WireGuard: no internet access through tunnel

Fix WireGuard when traffic routes through the tunnel but the client has no internet access due to missing NAT rules.

WireGuard: no internet access through tunnel
When WireGuard Produces This Error
What Causes No Internet Through WireGuard Tunnel
How to Fix No Internet Through WireGuard
How to Verify the Fix

WireGuard: no internet access through tunnel

WireGuard clients cannot access the internet when NAT masquerading is not configured on the VPN server.

When WireGuard Produces This Error

The WireGuard tunnel is established (handshake completes, wg show shows data transfer on the tunnel), but the client cannot reach external websites or services.

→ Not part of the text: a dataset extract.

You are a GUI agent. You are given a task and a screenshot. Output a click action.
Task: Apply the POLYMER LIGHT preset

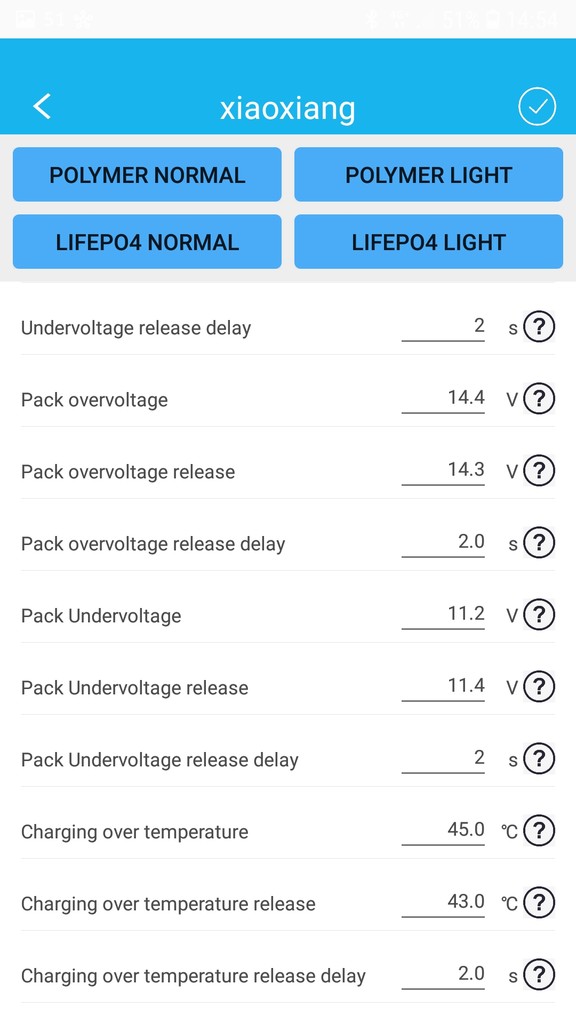coord(428,174)
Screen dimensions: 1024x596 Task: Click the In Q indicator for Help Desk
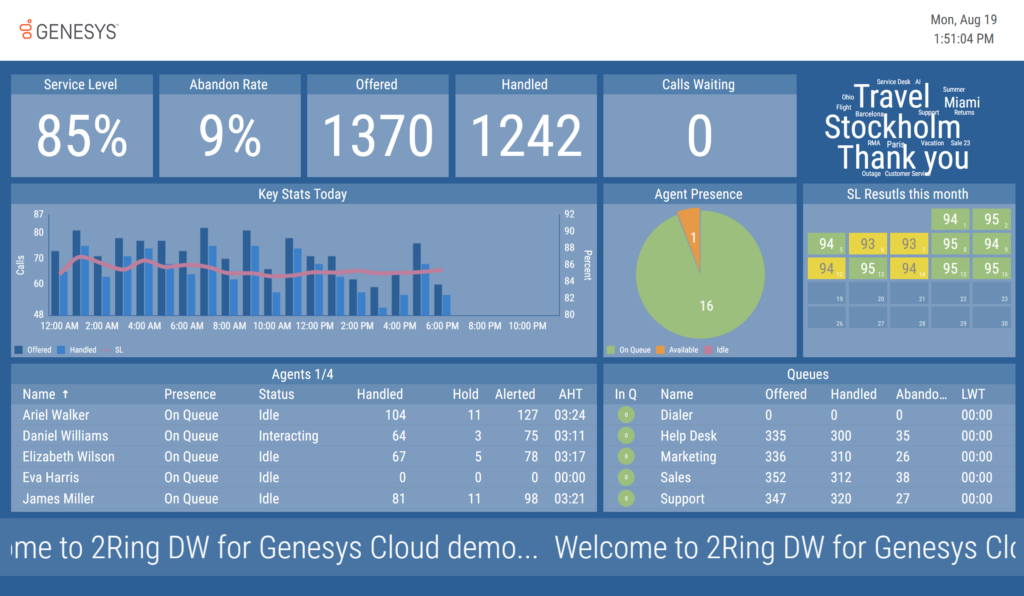(625, 436)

What Causes No Internet Through WireGuard Tunnel

The server is not performing NAT masquerading for traffic from the WireGuard subnet. Without masquerading, packets from the client (10.0.0.2) leave the server with a private source IP that internet routers cannot route back.

IP forwarding may also be disabled on the server, preventing packets from crossing between the wg0 interface and the public interface.

How to Fix No Internet Through WireGuard

Enable IP forwarding:

sudo sysctl -w net.ipv4.ip_forward=1
echo "net.ipv4.ip_forward = 1" | sudo tee -a /etc/sysctl.conf

Add masquerading rules (replace eth0 with the server's public interface):

sudo iptables -A FORWARD -i wg0 -j ACCEPT
sudo iptables -t nat -A POSTROUTING -o eth0 -j MASQUERADE

Add these rules to PostUp/ PostDown in the server's wg0.conf to persist across tunnel restarts.

How to Verify the Fix

From the client, test internet access:

curl ifconfig.me

The response should show the server's public IP.